Steve Honey | Senior Director - Global R&D Tech Transfer, CSL Limited
My wife and I have a daughter and a son and I try to share the load where I can. Our extended families don’t live in Melbourne and my wife was fortunate her employer allowed her to work part-time after the kids were born. I was also fortunate to negotiate one day a week work from home, or day off, to help my wife transition back to the workforce. I am team manager of my daughter’s netball team and cannot believe this highly skilful, exciting game is not played more widely in other countries!
Paolo Spinetti | ANZ Environment and Safety Manager, USG Boral
I’m lucky to have two children, both with different interests and personalities. How I treat them is based on their individuality and personality, not by their gender. I choose my language carefully and am very careful not to praise something just because of a silly gender stereotype. I don’t focus on praising my daughter if she is first amongst the girls. I ask her what we are going to do so that she has the fastest time in the pool. And when my son wanted to dance ballet, who cares what the people in the shop thought when walking him to class? I paid no attention to them and focused on the joy that dancing brought him.
So for me it's very simple. To be a good role model, forget all the stereotypes that you have been exposed to via commercial TV, radio, and religion. Focus on what is making your children and your partner happy. Explore together those interests. As long as it's not harming themselves or others, allow them the degrees of freedom to explore what this world has to offer them, unhindered by gender expectations.
Michael Stange | Global Head of Product Engineering, Iress
I acknowledge and am conscious of the roles my wife and I play at home as parents and as role models to our children. Our actions, behaviors and the language we use when we communicate play a significant role in shaping our children's world view. We openly discuss topics such as sexism, racism and misogyny at home with and in front of the children,ensuring we are clear on our values and beliefs.

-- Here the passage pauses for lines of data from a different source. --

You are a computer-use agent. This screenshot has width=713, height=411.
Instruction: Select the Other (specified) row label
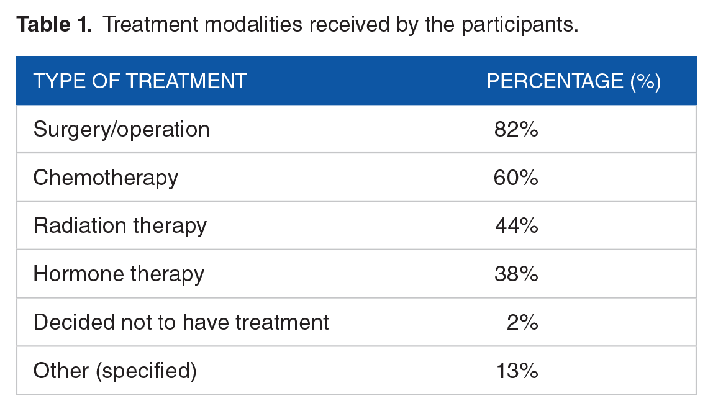(115, 371)
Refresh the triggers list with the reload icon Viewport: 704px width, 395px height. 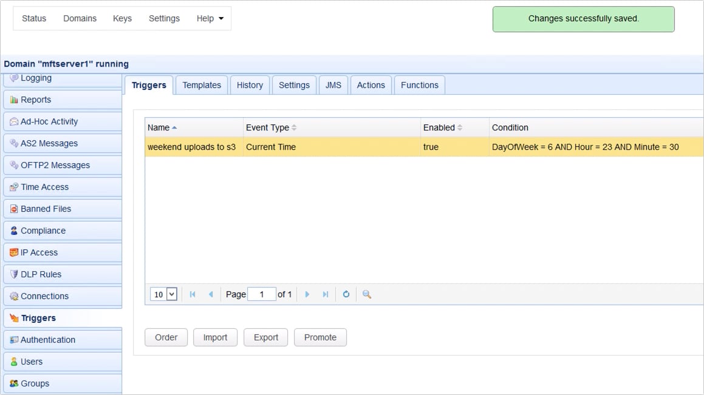click(x=346, y=294)
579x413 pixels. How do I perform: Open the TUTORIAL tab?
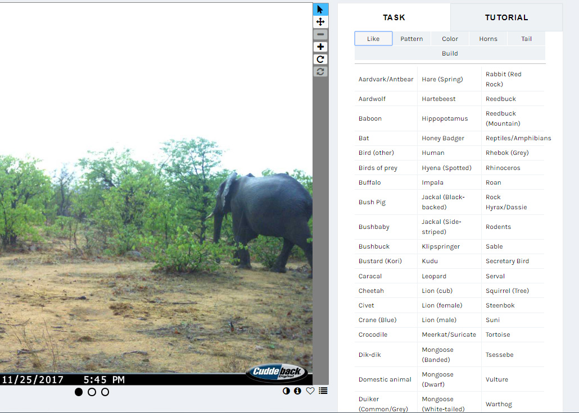point(506,17)
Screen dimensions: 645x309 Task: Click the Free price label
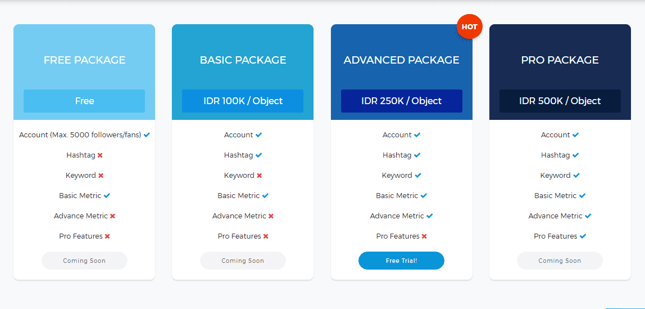84,101
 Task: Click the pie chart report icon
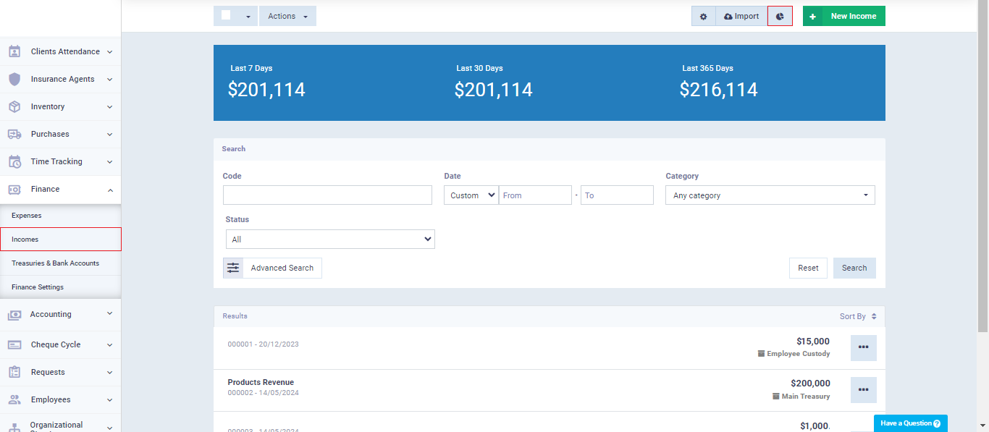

Our lives have been heavily influenced and shaped by our professional career choices and by the inherent community values. These have become convenient excuses to maintain the status quo of home workload inequality and habit forming. What I need to do at home to be an ally, is ask what I can do to be an equal partner and create a plan that works for us both and which seeks to ensure an equal and unbiased allocation of the domestic responsibilities.